Top of Material for this exercise

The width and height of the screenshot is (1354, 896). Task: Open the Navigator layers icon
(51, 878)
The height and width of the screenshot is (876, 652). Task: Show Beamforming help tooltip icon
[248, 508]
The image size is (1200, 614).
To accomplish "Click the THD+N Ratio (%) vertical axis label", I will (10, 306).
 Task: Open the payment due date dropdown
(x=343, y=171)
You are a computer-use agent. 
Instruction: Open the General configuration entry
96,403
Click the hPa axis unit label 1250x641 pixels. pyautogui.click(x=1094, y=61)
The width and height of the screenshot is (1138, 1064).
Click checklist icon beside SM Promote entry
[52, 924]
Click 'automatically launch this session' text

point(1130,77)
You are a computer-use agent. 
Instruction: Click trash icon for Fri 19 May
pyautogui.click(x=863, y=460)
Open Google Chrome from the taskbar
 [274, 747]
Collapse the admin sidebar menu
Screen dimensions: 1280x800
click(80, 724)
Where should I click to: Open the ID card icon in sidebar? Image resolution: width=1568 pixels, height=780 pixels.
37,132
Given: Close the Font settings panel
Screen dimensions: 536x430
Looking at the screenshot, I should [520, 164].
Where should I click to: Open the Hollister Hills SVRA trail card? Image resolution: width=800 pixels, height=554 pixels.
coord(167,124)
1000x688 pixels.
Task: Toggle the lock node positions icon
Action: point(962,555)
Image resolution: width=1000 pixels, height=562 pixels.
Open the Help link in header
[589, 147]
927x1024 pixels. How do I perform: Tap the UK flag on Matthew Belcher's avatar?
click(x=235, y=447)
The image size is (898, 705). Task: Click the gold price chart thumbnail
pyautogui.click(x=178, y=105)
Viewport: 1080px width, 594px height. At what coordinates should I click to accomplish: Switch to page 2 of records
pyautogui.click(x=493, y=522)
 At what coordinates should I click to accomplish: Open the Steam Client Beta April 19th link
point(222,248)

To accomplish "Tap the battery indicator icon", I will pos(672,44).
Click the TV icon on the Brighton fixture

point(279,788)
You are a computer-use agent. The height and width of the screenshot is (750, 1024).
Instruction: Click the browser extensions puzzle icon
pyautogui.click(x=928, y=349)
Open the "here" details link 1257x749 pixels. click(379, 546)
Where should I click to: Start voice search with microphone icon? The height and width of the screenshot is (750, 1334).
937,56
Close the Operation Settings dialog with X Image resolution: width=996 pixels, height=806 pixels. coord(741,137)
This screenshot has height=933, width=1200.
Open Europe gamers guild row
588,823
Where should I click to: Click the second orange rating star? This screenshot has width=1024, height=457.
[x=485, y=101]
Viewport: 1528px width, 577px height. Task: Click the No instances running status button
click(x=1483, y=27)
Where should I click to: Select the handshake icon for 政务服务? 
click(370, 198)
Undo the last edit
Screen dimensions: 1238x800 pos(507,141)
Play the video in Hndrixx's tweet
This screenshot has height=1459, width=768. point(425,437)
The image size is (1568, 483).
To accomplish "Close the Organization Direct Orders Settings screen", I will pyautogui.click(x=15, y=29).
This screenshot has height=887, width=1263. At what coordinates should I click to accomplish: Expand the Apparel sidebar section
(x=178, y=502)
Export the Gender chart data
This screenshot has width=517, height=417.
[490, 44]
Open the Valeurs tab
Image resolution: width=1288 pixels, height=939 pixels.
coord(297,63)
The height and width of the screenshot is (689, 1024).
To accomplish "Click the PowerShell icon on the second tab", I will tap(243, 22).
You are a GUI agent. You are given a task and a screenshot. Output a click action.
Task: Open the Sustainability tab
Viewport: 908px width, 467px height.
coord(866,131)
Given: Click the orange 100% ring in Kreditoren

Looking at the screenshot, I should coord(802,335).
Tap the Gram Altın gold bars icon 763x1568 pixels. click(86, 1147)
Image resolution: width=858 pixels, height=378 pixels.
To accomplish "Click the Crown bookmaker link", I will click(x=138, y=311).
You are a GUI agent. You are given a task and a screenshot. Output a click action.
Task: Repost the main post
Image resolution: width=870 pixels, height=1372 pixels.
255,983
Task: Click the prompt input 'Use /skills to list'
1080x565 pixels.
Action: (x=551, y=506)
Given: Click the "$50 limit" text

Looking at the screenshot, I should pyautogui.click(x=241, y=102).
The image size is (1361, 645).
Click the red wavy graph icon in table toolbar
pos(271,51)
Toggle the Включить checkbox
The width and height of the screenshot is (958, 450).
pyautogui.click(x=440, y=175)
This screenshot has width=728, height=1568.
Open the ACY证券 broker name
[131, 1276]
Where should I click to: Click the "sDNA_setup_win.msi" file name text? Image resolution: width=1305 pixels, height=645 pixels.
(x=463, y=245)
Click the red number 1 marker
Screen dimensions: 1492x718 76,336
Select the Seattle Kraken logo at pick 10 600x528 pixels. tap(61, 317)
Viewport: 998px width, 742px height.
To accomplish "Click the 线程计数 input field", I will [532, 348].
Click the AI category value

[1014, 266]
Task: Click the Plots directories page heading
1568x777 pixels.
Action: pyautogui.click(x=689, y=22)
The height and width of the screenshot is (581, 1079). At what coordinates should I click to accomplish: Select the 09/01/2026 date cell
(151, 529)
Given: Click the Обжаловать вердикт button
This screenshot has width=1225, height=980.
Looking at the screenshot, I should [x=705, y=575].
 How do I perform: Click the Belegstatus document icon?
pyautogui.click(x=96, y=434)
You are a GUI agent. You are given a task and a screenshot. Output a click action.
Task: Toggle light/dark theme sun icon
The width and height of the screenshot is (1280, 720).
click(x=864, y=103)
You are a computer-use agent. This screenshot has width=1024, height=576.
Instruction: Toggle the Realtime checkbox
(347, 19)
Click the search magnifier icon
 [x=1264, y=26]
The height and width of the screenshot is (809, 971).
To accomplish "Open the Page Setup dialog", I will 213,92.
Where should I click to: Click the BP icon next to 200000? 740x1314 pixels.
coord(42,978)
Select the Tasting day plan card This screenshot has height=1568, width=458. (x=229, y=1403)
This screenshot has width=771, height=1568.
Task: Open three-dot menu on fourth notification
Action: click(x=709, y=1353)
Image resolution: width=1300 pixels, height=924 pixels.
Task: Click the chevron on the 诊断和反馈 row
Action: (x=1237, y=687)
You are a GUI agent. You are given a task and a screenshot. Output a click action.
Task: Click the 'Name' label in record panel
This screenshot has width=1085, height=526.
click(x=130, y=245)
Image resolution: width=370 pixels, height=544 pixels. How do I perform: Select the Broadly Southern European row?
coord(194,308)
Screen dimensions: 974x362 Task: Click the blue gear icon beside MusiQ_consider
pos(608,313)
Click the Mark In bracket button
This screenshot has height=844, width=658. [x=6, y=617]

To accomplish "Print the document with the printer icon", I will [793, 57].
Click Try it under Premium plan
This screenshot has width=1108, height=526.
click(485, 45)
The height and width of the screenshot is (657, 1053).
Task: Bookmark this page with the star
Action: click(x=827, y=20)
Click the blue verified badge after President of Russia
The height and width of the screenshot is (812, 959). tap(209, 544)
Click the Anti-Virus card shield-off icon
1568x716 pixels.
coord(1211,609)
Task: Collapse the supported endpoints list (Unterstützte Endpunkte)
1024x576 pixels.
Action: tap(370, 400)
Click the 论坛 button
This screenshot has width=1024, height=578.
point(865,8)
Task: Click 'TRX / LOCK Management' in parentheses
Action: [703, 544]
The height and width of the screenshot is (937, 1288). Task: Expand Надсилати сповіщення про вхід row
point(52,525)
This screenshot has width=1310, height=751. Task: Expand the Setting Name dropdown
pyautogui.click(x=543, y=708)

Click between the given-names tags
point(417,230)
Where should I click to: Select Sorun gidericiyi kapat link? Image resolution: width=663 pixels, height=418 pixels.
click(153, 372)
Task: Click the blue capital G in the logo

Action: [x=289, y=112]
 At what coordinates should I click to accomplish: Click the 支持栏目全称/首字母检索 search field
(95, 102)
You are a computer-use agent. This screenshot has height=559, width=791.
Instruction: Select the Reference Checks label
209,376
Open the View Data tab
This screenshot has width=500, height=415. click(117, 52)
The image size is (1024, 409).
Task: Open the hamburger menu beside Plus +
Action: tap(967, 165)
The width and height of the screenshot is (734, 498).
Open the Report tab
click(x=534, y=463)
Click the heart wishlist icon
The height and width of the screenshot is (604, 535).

Bottom of Material for this exercise

The task:
Show every line from the entries above in which the word "dialog" appears.

Response area:
Close the Operation Settings dialog with X Image resolution: width=996 pixels, height=806 pixels. coord(741,137)
To accomplish "Open the Page Setup dialog", I will 213,92.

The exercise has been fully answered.